Setting up Hadoop on OSX Mountain Lion

Everyone I know that deals with large amounts of data has been looking closer at Hadoop as it’s matured. Especially with tools like Hive, old datawarehouse hands are taking a serious look at it as a better type of long time data archive and storage. You probably should too.

While most of the time for the types of real work you’d be doing, it makes more sense to spin up Amazon’s EC2, Elastic Map Reduce or another flavour of virtualized Hadoop instance in the cloud for the clustering and crunching benefits, it’s very good to have a local install for development and testing.

This walkthrough should take you about 15 minutes to get Hadoop up and running.

So What Is Hadoop?

Basically, what it allows you to do is take huge amounts of data, or computationally difficult problems, chop them into little bits, solve the little bits and then recombine them all to arrive at an answer for the original big problem.

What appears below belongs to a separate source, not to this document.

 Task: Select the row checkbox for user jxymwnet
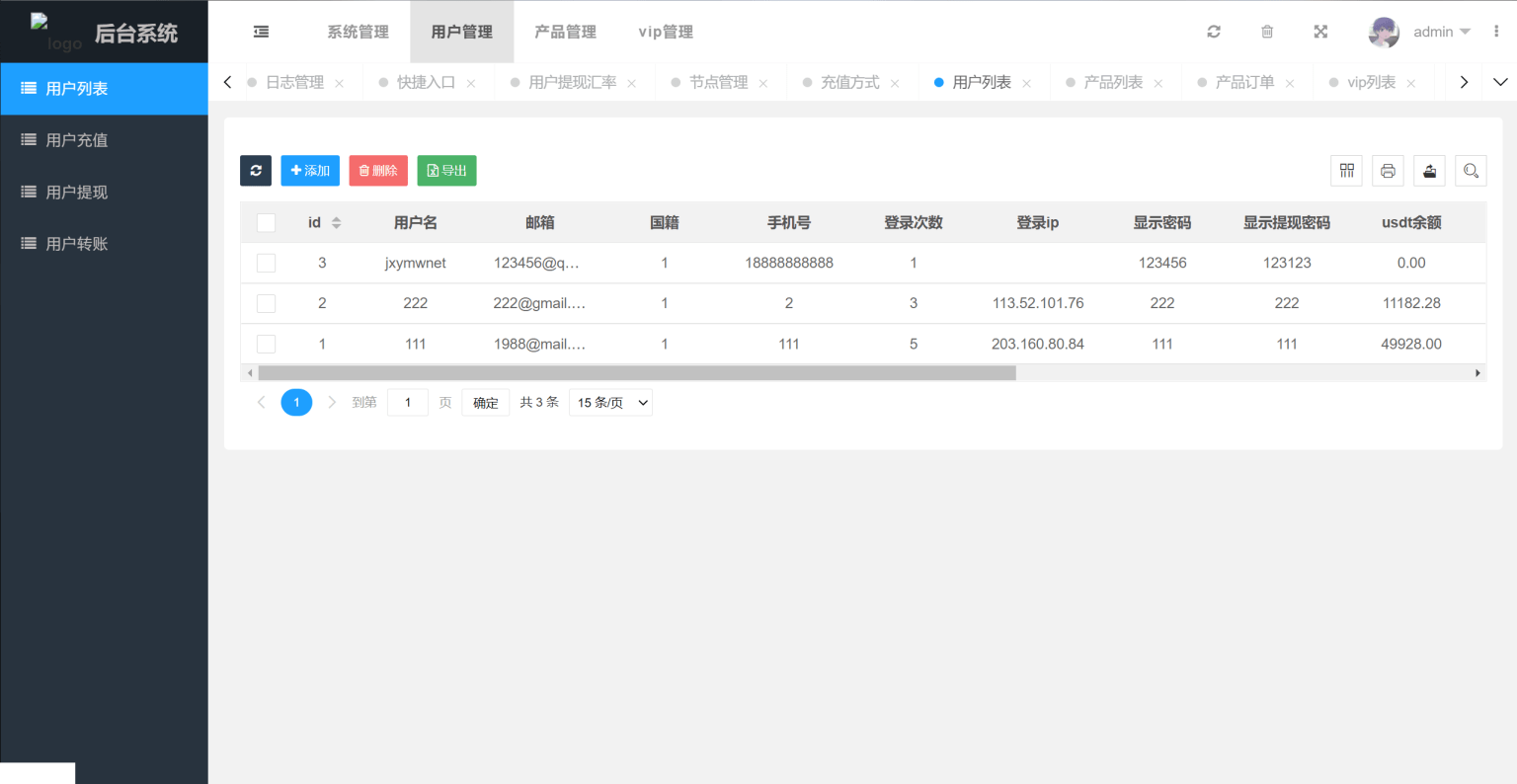[x=266, y=263]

While it uses an open source implementation of Google’s MapReduce and GFS file system to do that, Hadoop is also the open-source set of tools around this incredible ability to solve data-intensive, distributed applications.

Most importantly perhaps, those tools allow the running of those applications on large clusters of cheap computers, making problems formerly the domain of super computers within the reach of us normal mortals and even more quickly solvable in some cases.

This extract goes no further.